Un’ analisi che evidenzia una realtà di accentramento e di disarmonia economico-produttiva

La riflessione economico-produttiva del dr. A. Cravioglio, esperto di economia e finanza pubblica, in merito all’ articolo sotto riportato, evidenzia aspetti che fino ad ora pochi osservatori ed economisti hanno preso in considerazione con la giusta attenzione.

Lo sviluppo stabile economico-produttivo di un Paese può manifestarsi e consolidarsi attraverso modelli originali e specifici, ma che in ogni caso non si basano esclusivamente in prospettiva su “catalizzatori-calamite” di concentrazioni produttive tali da creare una disarmonia o una rilevante discontinuità con le vaste aere circostanti.

L’ analisi del dr.
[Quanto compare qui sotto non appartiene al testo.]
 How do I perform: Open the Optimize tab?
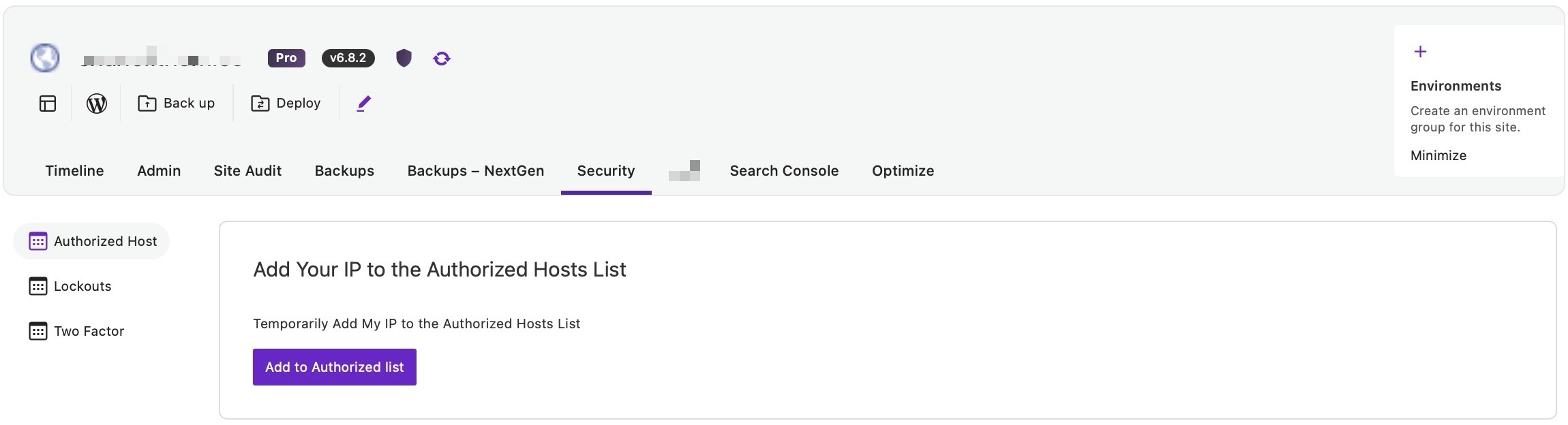pyautogui.click(x=903, y=171)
A. Cravioglio, come sempre supportata da dati numerici inconfutabili, pone all’ attenzione dei lettori questo processo di sviluppo accentratore particolare che, se all’ origine poteva rappresentare elementi positivi, nel tempo ha assunto dimensioni e criticità controproducenti per il Paese stesso.

Pertanto l’ evidenziare  questa “disarmonia” economico-produttiva ha anche la finalità, in un momento estremamente difficile per il futuro del Paese e per la sua collocazione nel contesto europeo, di attivare una pacata riflessione in merito, al fine di far emergere nella sua vera portata quello che cova sotto la cenere e che per ipocrisia o per opportunità si cerca irragionevolmente e senza successo di nascondere.
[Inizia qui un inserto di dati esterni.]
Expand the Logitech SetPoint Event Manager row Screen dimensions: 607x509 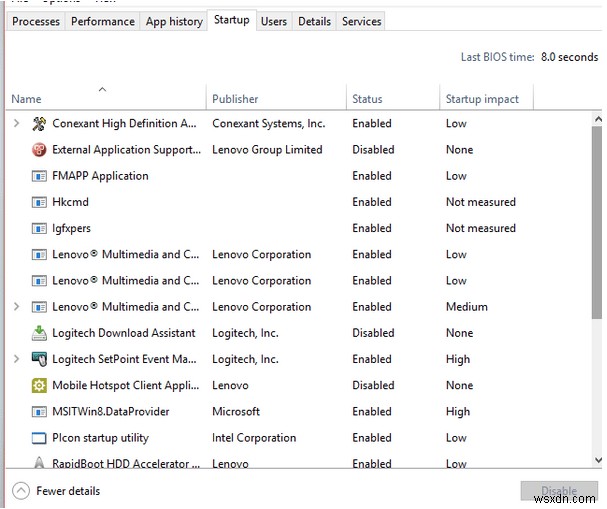(17, 359)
In fondo la realtà è sotto gli occhi di tutti, come l’enorme difficoltà di trovare le soluzioni adeguate per tentare di affrontare queste problematiche complesse e con radici antiche.
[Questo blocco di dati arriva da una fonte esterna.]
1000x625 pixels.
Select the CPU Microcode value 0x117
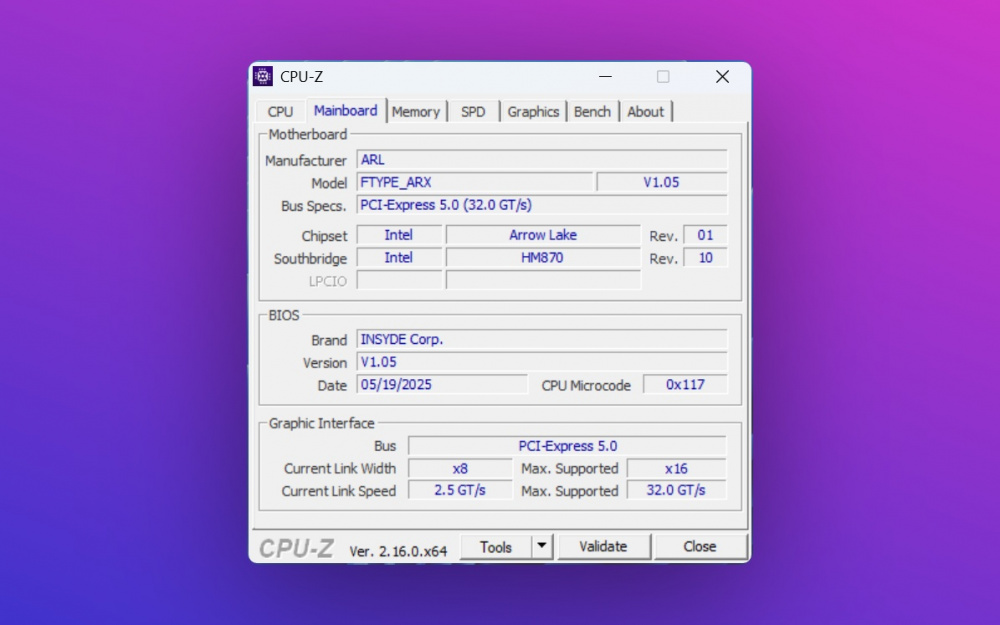(x=685, y=385)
Anche in questa circostanza non posso esimermi dal ringraziare l’ Autore per l’ articolo che ci ha proposto.

Buona lettura



MILANO E ROMA STANNO ACCENTRANDO TUTTE LE ATTIVITA'  DI PREGIO      

 

L'evoluzione delle  attività  economiche italiane negli ultimi vent'anni non può dare adito a dubbi:  quasi tutto ciò che presenta, o si prospetta, con un elevato  "valore aggiunto" viene localizzato a  Milano o a  Roma, a scapito delle altre aree del Paese.

 

Intendiamoci, non si tratta solo  delle  due  singole  città, ma dei territori più vasti che ad esse fanno capo, in pratica quasi le intere regioni Lombardia e Lazio.

 

Riflettiamo su questi dati, partendo non da decenni e decenni trascorsi, ma solo dal 1995, anno che ancora faceva registrare una certa espansione della nostra economia.

 

In tale anno la popolazione italiana aveva raggiunto quota  57,3 milioni,  mentre nel 2014 segna 60,0 milioni, quindi con un incremento percentuale intorno al 4,7;  il PIL (prodotto interno lordo) nel 1995 era di  947,3 mldi e nell'ultimo anno va a 1619, valore che ricalcolato in termini monetari omogenei con l'anno base, si aggira su 1.103, mettendo a segno un incremento del 16% in termini reali, ovvero meno dell'uno per cento annuo nell'arco dei diciannove anni considerati.

 

Se poi ragioniamo sul PIL procapite, l'incremento è ovviamente inferiore (circa 12%) e le cause di questa stasi sono ormai quasi tutte note e riguardano l'intero contesto europeo ed oltre.

 

Non è questa la sede per disquisire sull'effettiva rappresentatività dei dati economici espressi sinteticamente dal  PIL,  ma i  dati sotto riportati sono sufficienti per esprimere l'andamento dei fenomeni in discorso.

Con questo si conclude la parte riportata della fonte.